How does Fitzgerald compare to the spate of run-pass quarterbacks that beset Arkansas earlier this season against Louisiana Tech, TCU, Texas A&M, Alabama and Ole Miss?
“This guy is probably a little bigger, a little stronger than those other guys,” Segrest said. “In terms of speed, he can pull away from some guys and is a challenge for us.”
IN FASHION OF COLLIN KLEIN
Arkansas secondary coach Paul Rhoads, formerly coaching Iowa State in the Big 12, likened Fitzgerald to the Kansas State quarterback who played in Bobby Petrino’s final game as Arkansas’ coach in the 2011 Cotton Bowl.
“He reminds me a lot of Collin Klein, the old Kansas State quarterback (a 2011 Heisman Trophy finalist now in the Canadian Football League) who was very efficient at the quarterback run game,” Rhoads said. “It’s not just zone-read. It’s designed quarterback runs with counter blocking and power blocking and sweep blocking and so forth. He’s patient. He’s physical. He’s more than fast enough, and he’s productive to the tune of 854 yards rushing.”
Arkansas senior middle linebacker Brooks Ellis of Fayetteville was diplomatically asked that while Fitzgerald is good, isn’t he elated not to be facing Dak Prescott?
“Dak was really good last year, but Nick does some good things, too,” Ellis said. “So we've got to be ready for him. He's a really good runner and he's definitely something to game plan for. Obviously that (dual threat quarterbacks) is something that's given us trouble.”
For senior Ellis, Saturday night marks the last chance to be on the winning side against Mississippi State, which has not lost to Arkansas since 2011 when Ellis was a junior at Fayetteville High.
“I haven't beaten them in three years,” Ellis said. “So this is one I definitely want to get.

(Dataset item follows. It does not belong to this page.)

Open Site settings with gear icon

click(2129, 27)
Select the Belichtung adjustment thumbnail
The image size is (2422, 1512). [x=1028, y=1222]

We're doing everything we can to get this win.”
Freshman defensive tackle McTelvin “Sosa” Agim of Hope, seen in a walking boot Saturday night following Arkansas’ 38-10 loss to LSU, worked Tuesday, Segrest and senior defensive end Jeremiah Ledbetter said.
“He practiced today and we are expecting him to be fine,” Segrest said.
Ledbetter, who two weeks ago swapped positions with Agim, concurred. “Sosa recovered from his injury,” Ledbetter said. “He's doing good. Just healing his ankle and he's good enough to practice.”
De’Andre Coley, the top backup for starting safeties Josh Liddell of Pine Bluff Dollarway and Santos Ramirez, hasn’t practiced since he removed himself from the LSU game with a hard hit.
“He was no-contact, but he was very much on the practice field,” Rhoads said.
A PLACE FOR RAMSEY?
Coach Dan Mullen’s Bulldogs operate a Spread offense which means more nickel packages with an extra defensive back and less time for strongside sophomore linebacker Randy Ramsey. Ramsey has been one of Arkansas’ better defenders of late, including forcing a fumble and making five tackles and a QB hurry against LSU.
So defensive coordinator Robb Smith and linebackers coach Vernon Hargreaves are exploring roles for Ramsey against the Bulldogs.
“I think it could be his kind of game,” Hargreaves said. “We're looking at it right now trying to figure out what direction we want to go to give us the best chance to have success.”